- RECORDS FOR THIS EXERCISE
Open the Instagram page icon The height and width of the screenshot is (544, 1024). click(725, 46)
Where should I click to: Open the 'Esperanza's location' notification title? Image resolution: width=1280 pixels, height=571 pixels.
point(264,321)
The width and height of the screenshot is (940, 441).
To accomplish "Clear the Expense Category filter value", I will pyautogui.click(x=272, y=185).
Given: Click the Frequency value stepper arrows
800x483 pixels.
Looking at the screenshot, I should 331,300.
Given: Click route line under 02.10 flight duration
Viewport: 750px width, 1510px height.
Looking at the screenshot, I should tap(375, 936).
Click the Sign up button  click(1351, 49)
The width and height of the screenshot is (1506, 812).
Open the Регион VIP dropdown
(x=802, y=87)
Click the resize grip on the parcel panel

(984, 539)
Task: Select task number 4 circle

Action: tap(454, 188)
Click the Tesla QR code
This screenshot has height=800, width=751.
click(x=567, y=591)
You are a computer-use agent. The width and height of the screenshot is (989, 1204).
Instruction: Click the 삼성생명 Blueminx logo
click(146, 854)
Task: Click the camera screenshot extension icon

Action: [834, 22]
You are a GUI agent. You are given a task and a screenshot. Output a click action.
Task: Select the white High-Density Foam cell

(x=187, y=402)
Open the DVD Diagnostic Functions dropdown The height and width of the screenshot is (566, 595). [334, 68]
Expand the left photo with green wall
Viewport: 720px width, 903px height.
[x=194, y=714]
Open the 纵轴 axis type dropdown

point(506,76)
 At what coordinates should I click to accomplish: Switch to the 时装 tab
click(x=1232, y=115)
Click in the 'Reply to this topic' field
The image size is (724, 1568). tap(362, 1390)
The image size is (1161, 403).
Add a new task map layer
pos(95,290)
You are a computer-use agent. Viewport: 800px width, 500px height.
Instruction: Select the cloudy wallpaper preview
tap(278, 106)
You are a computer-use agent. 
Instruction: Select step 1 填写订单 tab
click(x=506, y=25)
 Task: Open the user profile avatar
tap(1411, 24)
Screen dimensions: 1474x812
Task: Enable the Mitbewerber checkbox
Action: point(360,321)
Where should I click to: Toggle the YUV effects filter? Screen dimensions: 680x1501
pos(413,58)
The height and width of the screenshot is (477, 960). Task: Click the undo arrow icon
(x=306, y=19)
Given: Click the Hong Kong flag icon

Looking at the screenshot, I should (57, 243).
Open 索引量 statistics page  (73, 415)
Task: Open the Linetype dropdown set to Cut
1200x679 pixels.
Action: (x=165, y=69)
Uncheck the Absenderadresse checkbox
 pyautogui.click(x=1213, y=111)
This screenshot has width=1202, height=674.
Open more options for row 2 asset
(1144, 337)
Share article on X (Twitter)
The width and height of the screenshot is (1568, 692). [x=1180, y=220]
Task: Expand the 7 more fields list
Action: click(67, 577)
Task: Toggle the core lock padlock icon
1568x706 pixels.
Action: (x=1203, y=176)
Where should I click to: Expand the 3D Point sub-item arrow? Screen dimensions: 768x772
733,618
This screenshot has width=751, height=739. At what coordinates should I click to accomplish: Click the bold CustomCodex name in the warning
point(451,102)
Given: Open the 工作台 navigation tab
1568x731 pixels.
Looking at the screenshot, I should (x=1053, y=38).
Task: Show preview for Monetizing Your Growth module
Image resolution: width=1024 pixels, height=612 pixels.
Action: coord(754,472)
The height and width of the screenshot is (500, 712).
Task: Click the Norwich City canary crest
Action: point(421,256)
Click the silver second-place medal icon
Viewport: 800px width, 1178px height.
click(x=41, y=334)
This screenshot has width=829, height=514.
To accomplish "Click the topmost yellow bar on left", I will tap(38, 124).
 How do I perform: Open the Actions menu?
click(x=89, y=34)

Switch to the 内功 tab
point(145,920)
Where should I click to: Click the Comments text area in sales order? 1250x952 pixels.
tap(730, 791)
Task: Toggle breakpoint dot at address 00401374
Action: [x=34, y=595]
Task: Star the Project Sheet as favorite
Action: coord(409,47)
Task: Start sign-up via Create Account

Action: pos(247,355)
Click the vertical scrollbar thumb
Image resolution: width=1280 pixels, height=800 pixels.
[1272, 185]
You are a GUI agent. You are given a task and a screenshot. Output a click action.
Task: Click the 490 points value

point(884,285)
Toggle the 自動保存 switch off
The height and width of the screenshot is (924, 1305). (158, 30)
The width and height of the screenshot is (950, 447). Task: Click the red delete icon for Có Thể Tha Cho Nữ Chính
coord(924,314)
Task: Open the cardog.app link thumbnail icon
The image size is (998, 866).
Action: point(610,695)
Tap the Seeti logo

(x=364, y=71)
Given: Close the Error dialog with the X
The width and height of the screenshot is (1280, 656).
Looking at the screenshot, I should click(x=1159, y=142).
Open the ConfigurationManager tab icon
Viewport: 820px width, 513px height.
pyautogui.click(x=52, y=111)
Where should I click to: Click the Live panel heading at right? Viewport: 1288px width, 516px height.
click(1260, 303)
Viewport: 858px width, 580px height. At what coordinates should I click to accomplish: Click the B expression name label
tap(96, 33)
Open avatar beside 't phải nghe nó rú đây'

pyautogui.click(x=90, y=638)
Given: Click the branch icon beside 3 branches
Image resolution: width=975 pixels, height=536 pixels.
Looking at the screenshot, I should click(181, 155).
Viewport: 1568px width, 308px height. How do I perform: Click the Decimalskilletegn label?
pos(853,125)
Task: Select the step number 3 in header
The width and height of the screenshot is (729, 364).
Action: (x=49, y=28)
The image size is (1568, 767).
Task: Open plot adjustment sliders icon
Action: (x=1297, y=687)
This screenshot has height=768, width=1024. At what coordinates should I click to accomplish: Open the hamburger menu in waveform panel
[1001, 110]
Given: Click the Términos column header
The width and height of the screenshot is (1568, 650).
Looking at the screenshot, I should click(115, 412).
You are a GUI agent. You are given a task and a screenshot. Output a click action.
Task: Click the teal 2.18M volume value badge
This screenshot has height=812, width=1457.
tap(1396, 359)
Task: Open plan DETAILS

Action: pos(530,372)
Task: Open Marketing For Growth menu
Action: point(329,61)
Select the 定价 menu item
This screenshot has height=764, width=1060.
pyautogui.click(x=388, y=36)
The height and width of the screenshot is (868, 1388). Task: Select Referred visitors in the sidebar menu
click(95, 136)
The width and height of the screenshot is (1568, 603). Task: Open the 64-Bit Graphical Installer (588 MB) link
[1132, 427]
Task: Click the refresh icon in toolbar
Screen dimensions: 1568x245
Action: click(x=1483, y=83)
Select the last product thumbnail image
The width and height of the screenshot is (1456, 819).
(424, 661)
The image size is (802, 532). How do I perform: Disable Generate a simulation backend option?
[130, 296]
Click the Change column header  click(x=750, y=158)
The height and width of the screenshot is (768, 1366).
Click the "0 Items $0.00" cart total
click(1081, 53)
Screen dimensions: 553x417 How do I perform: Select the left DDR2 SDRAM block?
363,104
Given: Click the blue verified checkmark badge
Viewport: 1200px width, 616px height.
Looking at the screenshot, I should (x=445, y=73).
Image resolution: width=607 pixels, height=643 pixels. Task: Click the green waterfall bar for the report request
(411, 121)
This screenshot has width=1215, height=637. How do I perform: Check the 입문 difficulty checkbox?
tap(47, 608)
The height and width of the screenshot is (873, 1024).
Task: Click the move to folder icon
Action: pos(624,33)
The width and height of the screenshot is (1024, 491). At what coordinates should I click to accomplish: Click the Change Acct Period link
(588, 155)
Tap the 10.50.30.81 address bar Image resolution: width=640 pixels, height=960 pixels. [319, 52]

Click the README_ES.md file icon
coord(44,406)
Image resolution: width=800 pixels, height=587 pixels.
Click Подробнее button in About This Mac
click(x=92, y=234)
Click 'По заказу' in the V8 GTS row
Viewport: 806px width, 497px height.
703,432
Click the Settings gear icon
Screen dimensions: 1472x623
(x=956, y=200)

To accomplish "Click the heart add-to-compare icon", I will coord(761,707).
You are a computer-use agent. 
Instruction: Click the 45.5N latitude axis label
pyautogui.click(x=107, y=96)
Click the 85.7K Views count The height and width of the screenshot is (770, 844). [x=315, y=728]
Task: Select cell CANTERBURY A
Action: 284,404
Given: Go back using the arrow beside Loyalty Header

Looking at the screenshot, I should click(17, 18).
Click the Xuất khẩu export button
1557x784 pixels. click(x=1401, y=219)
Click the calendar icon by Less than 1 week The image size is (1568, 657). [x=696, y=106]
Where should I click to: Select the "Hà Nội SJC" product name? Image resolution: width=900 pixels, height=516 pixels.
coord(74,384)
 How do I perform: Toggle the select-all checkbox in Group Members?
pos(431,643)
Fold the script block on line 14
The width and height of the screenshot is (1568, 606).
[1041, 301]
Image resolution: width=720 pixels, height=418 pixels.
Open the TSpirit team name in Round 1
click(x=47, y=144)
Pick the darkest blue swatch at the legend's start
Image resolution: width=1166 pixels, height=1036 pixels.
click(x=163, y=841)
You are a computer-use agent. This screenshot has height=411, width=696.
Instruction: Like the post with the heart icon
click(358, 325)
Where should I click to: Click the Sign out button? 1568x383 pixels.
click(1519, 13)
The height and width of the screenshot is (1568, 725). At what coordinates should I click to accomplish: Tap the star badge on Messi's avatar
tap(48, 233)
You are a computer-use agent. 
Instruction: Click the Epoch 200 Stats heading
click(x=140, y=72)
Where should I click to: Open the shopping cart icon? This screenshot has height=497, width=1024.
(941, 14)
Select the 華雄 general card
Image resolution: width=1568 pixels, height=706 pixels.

- EXERCISE INSTRUCTIONS
Search the entries above for the string "will", and report each line where it occurs.

- ANSWER FOR THIS EXERCISE
To accomplish "Clear the Expense Category filter value", I will pyautogui.click(x=272, y=185).
To accomplish "Click the topmost yellow bar on left", I will tap(38, 124).
To accomplish "Click the heart add-to-compare icon", I will coord(761,707).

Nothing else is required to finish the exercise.